DemoGL::About::The Texturestore

The Texturestore.

DemoGL contains a basic texture management system called The Texturestore. Most OpenGL based applications use textures and because working with textures can be cumbersome when it comes to OpenGL, DemoGL offers a simple but powerful texture manangement system.

Textures inside DemoGL are stored in textureobjects and have several properties like width, height, depth, bitdata, uploadable etc. Every texture loaded with the general texture loading function DEMOGL_TextureLoad (or for cubemaps: DEMOGL_TextureCubeMapLoad) or created using DEMOGL_TextureCreateFromBuffer or DEMOGL_TextureCreateFromFBRegion (or for cubemaps: DEMOGL_TextureCubeMapCreateDynamic) is stored inside the texturestore with a textureobject. With DEMOGL_TextureLoad and DEMOGL_TextureCreateFromBuffer, the actual bitdata, the colorfragments of the texture, are available in main memory and are stored with the textureobject. Textures created with DEMOGL_TextureCreateFromFBRegion have their bitdata stored inside OpenGL and not in main memory.

When a developer wants to use a texture in OpenGL the texture has to be created in OpenGL and the texturedata has to be uploaded. When a texture is created in DemoGL it's not uploaded to OpenGL by default (except the textures created by DEMOGL_TextureCreateFromFBRegion). The developer can do this by calling DEMOGL_TextureUpload. When a texture is no longer needed at a given time, you can remove it from OpenGL (but keep it inside DemoGL's texture store!) by UnUploading the texture using DEMOGL_TextureUnUpload. OpenGL contains some logic that it moves the textures currently uploaded to OpenGL to the videocard's main memory when needed, but in most cases this will not be done that good. Better is to decide which textures should be inside OpenGL at a given time and which textures shouldn't. This can be done easily by calling DEMOGL_TextureUpload and DEMOGL_TextureUnUpload.

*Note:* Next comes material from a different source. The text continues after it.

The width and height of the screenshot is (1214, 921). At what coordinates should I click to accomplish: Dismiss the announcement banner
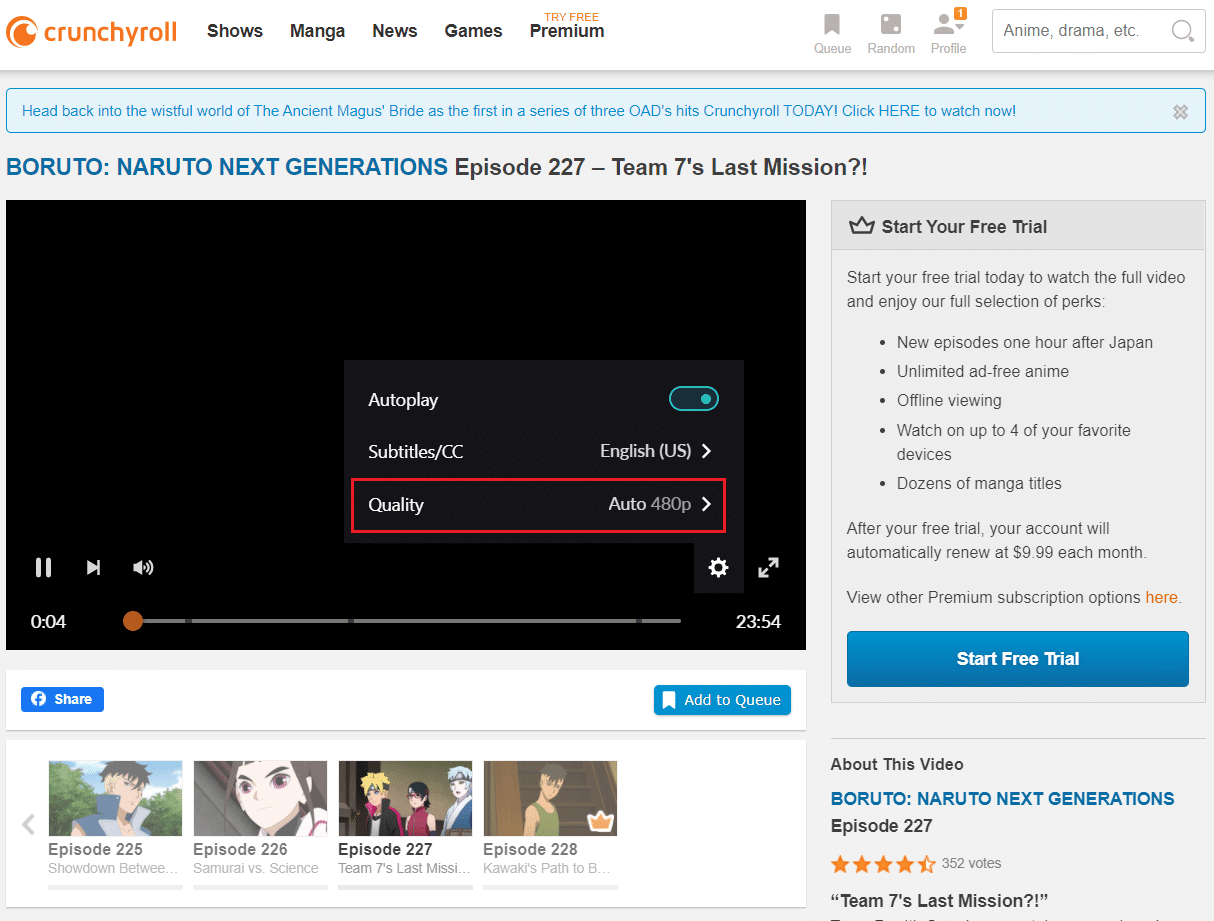(x=1180, y=112)
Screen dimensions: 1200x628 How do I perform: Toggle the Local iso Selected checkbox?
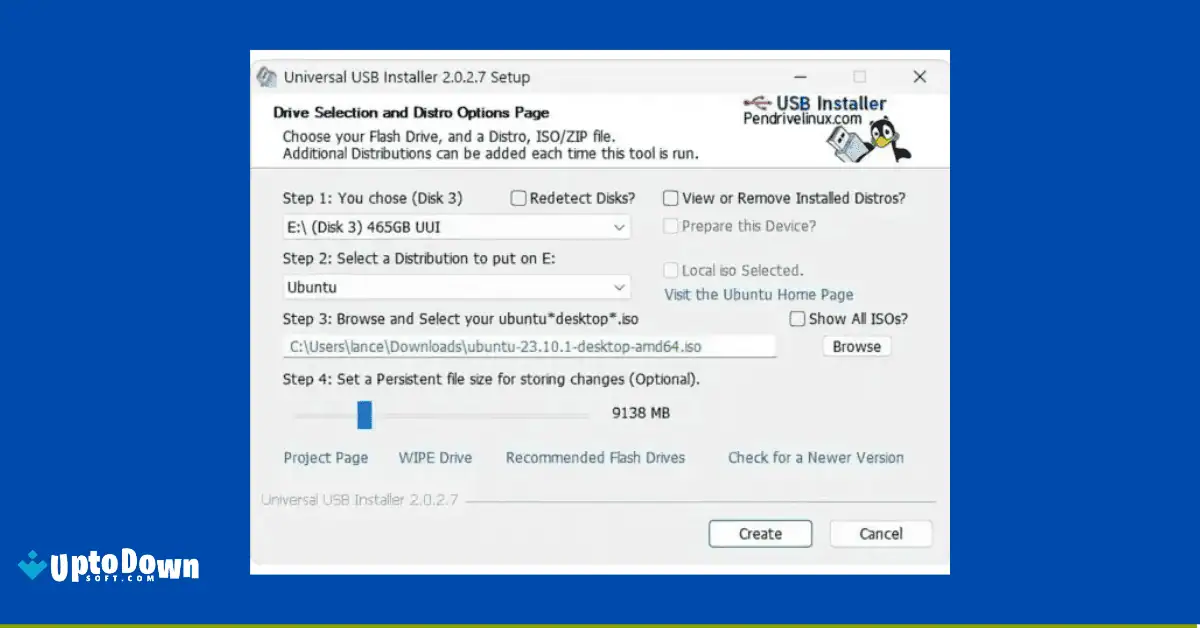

The texturestore has more benefits, like sharing textures between effects. When a texture is created inside DemoGL, for example when the texture 'logo.jpg' was loaded using DEMOGL_TextureLoad, and another texture creation call is received for the same texturedata, thus another effect also loads logo.jpg, the caller that wants to load the same texturedata again will receive the same ID as the first caller received and a reference counter inside the textureobject is increased. When the first caller uploads the texture, and another effect does the same, the texture was already uploaded so this relatively slow operation will be avoided and instead an upload reference counter is increased inside the texture object. When then one of the referencing effectobjects UnUploads the texture, it's not really unuploaded, since more effects want it to be uploaded, but just the upload reference counter is decreased. This functionality is build in the texture store, so the developer using the texture functions in the DemoGL API will not notice anything, but just gets the best performance achievable.